_What you are asked to do_:
Starting at the line containing "610x362 pixels. How" and ending at the line containing "Click the word Measurement in the heading", transcribe the listing below exactly. Keep both end lines, skip the pictures, and copy nothing else.

_Exercise material_:

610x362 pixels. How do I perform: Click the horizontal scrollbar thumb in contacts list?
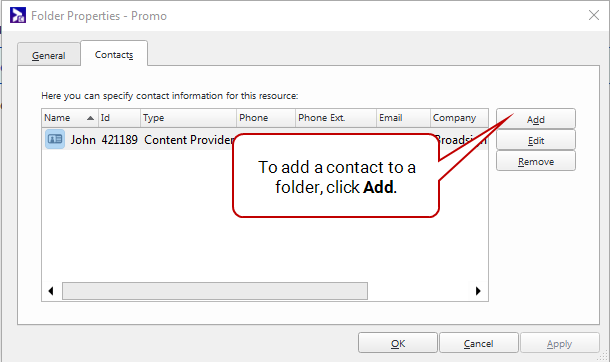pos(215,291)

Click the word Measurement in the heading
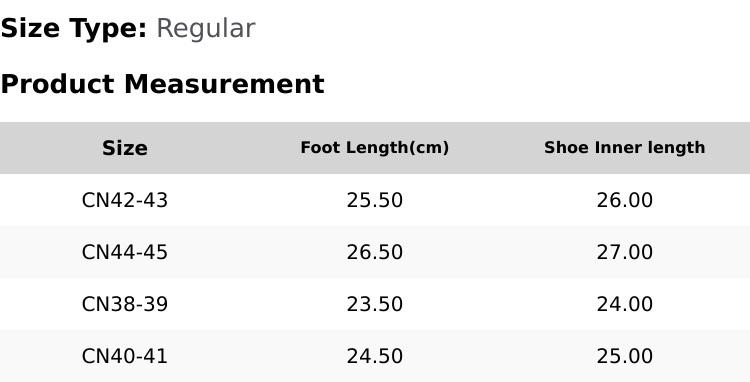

---

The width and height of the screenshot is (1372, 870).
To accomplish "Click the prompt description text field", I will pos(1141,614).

_Result of the exercise_:
610x362 pixels. How do I perform: Click the horizontal scrollbar thumb in contacts list?
pos(215,291)

Click the word Measurement in the heading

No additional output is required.